Liane Schneider ma już wprawę w portretowaniu Zuzi podczas jej codziennych przygód i doświadczeń zapożyczanych od najmłodszych. Radzi sobie i tym razem, chociaż na początku wydaje się, że informowanie o tym, która wskazówka ma pokazywać którą cyfrę będzie bardzo żmudne i nieciekawe w lekturze. Jednak czytelnicy - mali odbiorcy - zyskują wgląd w codzienność Zuzi, a to już wiadomości nie do pominięcia. Możliwość wstąpienia w bajkowy świat - który jest do złudzenia podobny do świata zwyczajnego, znanego każdemu dziecku. To przedłużenie lekturowej przyjemności i zamaskowanie konieczności nauki. Odbiorcy mogą od razu zacząć naśladować Zuzię - i poćwiczyć rozpoznawanie godzin, przez zapamiętywanie wiadomości z książki. Przydaje się tutaj miniaturowy zegar, pojawiający się na kolejnych stronach czy rozkładówkach - w narracji z kolei zawsze ktoś wyjaśnia bohaterce, która jest godzina i po czym to można rozpoznać.

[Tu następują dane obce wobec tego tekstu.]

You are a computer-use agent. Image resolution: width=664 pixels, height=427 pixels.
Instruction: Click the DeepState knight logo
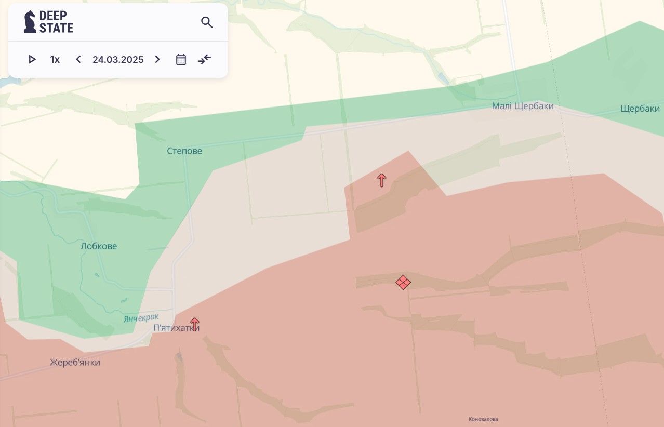coord(30,22)
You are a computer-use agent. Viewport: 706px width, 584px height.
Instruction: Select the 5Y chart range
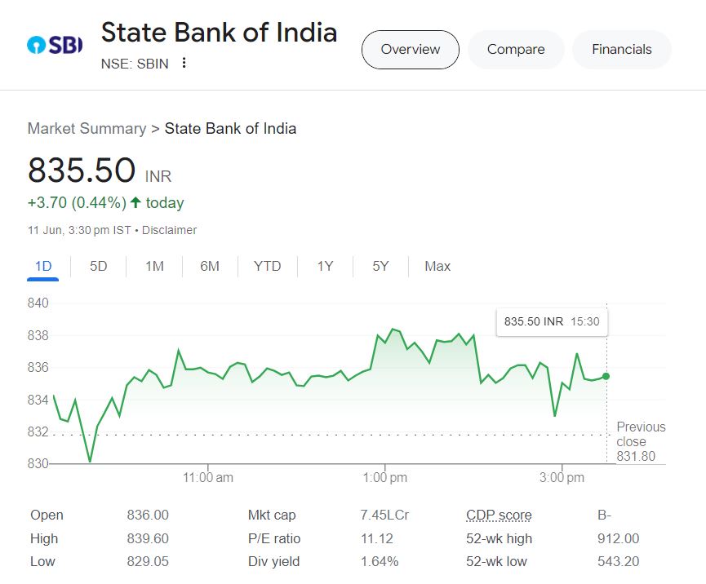(380, 266)
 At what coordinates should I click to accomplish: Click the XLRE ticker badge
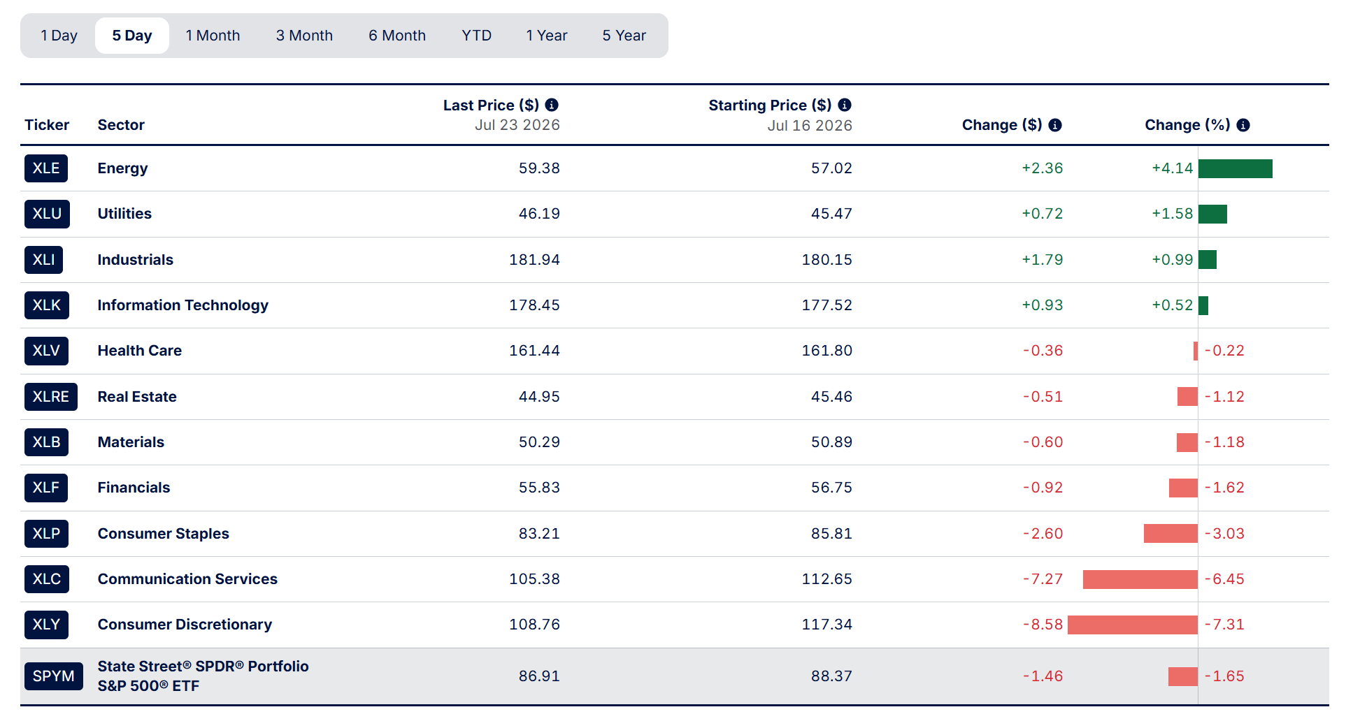click(51, 397)
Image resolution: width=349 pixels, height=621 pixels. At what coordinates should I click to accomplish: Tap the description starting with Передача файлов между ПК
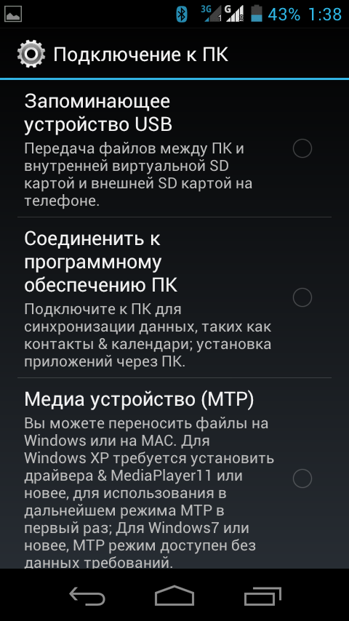pyautogui.click(x=138, y=175)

Temat korzystania z zegara nie należy może do najbardziej podstawowych (najpierw dziecko musi opanować rozpoznawanie samych cyfr, żeby poradzić sobie z odczytywaniem godzin, później - jak Zuzia - będzie przekonywać się, że wskazóówki poruszają się "dziwnie": mała prawie wcale się nie rusza, ruch większej da się zaobserwować - ale w zależności od sytuacji będzie szybszy lub wolniejszy). Jeśli jakiś kilkulatek będzie twierdzić, że przy wszechobecnych zegarach elektronicznych nie potrzebuje takich lekcji, Zuzia przekona go, że jest inaczej.
Książeczka o Zuzi to zeszytowy picture book, ale ilustracje - tym razem tworzone przez Janinę Gorrissen - nie odbiegają od innych w cyklu.